Mas Arga balik bawa nampan. Bubur, roti, buah, jus jeruk. Dia naruh di meja, terus nyamperin lemari. "Gue suruh orang hotel bawa baju ganti buat lo. Nggak mungkin lo pake gaun itu terus."
Dia buka lemari, mau ngambil gaunnya. Jarinya nyentuh kain... terus berhenti. Keningnya kerut.
"Sayang," panggilnya, suaranya tiba-tiba dingin. "Sini deh."
Gue turun dari ranjang, nyamperin. "Kenapa, Mas?"

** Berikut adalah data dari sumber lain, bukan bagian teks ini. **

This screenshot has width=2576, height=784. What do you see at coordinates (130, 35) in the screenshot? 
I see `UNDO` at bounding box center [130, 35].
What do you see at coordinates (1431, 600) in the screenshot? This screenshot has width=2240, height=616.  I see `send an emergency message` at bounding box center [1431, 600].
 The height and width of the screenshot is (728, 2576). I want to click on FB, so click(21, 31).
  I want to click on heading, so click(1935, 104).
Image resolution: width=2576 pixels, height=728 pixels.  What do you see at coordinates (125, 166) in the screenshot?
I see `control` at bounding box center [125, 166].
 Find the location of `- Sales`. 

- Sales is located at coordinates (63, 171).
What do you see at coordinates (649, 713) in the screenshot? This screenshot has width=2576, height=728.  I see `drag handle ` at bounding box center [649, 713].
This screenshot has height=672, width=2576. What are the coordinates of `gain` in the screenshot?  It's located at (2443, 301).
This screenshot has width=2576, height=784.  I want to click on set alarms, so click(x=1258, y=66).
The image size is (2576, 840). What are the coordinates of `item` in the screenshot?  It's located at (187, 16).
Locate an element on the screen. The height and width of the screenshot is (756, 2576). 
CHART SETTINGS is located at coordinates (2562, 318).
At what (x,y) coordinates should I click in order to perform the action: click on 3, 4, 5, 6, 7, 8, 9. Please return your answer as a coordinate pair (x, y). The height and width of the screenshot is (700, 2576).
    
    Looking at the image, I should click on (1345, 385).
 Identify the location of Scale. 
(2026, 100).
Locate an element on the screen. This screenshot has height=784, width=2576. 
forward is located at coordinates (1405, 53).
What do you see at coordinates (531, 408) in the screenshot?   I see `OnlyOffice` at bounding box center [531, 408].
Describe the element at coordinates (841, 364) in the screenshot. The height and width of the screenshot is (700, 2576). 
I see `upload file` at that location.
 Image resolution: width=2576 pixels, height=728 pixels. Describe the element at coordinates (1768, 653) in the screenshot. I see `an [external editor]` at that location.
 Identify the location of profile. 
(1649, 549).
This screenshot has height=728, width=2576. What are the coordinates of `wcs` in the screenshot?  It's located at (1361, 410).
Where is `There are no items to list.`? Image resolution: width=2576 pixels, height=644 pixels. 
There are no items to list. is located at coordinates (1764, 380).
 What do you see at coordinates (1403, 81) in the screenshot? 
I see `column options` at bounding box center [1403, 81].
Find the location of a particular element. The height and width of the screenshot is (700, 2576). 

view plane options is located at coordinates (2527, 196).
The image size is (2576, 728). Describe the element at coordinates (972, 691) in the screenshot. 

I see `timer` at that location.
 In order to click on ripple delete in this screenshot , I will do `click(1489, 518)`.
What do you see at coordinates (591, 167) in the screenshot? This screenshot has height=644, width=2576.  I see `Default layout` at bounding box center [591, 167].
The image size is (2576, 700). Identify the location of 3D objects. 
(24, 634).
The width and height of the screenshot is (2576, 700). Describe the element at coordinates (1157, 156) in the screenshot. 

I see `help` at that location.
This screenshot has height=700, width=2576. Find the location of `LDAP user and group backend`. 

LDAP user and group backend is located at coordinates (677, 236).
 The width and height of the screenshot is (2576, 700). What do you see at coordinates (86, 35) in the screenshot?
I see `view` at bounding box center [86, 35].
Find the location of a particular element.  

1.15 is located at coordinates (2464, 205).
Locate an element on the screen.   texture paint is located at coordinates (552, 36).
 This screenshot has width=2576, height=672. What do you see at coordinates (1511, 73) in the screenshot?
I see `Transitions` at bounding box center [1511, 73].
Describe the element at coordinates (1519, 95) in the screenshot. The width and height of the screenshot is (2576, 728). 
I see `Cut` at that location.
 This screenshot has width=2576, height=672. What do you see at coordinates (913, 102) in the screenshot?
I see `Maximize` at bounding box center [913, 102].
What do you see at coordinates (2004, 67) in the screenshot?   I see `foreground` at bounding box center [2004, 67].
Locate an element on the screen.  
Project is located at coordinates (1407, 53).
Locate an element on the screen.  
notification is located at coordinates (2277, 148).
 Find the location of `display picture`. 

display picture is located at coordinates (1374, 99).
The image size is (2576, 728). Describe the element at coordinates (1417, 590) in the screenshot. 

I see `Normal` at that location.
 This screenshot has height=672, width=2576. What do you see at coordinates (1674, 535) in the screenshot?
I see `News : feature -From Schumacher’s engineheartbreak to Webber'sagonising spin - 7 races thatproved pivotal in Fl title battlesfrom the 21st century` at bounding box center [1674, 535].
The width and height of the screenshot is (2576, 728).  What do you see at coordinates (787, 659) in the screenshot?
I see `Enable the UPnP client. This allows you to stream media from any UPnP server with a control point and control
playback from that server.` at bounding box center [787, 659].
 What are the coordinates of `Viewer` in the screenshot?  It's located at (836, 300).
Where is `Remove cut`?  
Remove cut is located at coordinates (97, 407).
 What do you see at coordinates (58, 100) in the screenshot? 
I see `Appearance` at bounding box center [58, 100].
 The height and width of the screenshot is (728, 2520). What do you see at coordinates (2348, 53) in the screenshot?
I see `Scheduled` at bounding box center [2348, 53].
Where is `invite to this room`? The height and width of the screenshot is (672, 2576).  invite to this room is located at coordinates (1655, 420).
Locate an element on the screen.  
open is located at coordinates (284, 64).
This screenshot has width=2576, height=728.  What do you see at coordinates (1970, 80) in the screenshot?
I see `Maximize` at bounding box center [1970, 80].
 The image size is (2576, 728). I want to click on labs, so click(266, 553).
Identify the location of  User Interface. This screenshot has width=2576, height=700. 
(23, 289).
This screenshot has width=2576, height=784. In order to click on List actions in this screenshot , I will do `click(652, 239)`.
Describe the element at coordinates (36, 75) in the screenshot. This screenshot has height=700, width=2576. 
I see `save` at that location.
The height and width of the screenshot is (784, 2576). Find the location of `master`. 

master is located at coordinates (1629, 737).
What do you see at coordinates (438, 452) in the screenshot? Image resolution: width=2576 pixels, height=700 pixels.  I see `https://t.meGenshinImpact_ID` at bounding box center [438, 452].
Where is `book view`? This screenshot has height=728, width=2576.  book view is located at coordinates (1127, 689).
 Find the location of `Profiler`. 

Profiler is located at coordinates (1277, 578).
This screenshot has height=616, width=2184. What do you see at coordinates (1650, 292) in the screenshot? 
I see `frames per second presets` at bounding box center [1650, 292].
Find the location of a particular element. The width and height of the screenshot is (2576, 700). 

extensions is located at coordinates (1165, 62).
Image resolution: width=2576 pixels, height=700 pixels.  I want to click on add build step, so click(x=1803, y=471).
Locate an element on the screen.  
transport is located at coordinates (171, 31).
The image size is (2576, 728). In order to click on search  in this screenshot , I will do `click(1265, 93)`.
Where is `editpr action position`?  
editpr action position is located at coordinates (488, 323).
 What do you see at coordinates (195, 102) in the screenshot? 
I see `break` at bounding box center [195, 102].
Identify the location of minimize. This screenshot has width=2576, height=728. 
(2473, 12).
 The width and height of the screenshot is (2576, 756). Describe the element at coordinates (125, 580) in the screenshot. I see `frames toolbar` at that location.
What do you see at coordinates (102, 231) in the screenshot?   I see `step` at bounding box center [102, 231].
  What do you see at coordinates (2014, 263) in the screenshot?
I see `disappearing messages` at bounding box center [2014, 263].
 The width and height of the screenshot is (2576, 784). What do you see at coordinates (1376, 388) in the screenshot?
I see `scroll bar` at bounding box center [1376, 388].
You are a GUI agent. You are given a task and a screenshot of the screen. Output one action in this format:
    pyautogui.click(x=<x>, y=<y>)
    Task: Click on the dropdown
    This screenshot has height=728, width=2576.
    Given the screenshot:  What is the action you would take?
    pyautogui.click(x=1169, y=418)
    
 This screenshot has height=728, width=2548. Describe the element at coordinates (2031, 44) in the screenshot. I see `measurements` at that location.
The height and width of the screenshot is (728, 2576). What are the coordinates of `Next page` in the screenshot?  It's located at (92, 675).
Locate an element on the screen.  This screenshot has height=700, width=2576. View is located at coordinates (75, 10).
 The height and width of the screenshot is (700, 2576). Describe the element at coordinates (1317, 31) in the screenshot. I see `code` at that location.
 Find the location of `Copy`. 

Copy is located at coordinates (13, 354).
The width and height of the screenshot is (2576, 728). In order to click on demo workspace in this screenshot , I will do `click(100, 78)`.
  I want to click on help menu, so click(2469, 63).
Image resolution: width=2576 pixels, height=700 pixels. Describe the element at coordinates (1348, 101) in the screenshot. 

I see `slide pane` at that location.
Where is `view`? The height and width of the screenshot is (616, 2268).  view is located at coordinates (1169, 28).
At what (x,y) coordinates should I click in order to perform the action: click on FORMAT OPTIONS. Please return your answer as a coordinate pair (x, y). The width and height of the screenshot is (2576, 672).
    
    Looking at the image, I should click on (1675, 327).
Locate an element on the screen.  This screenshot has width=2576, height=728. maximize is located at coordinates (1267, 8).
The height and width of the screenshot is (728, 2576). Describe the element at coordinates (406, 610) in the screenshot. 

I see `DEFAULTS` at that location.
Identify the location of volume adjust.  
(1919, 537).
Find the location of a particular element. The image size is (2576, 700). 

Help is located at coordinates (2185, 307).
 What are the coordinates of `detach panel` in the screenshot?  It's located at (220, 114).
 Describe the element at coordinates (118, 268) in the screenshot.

Dia nunjuk kancing paling atas di bagian dada gaun. Kancing mutiara, gede, keliatan mewah. "Lo liat ini. Ada yang aneh."
Gue deketin. Sekilas kancing biasa. Tapi... di tengahnya ada titik item kecil banget. Kayak lubang jarum. Dan kalo diperhatiin, ada kilatan merah samar.
Darah gue surut. "Mas... jangan-jangan..."
Mas Arga nggak jawab. Dia rogoh saku jubah, ngeluarin cutter kecil yang selalu dia bawa. KREK. Dia congkel kancing itu.
Isinya kebuka. Dan bener. Kamera. Lebih kecil dari kamera semalem. Seukuran biji kacang ijo. Lampu merahnya kedip-kedip. Nyala. Ngerekam.
GUE JERIT. Jerit kenceng banget sampe gelas di meja geter. "MAS! MAS ARGA!"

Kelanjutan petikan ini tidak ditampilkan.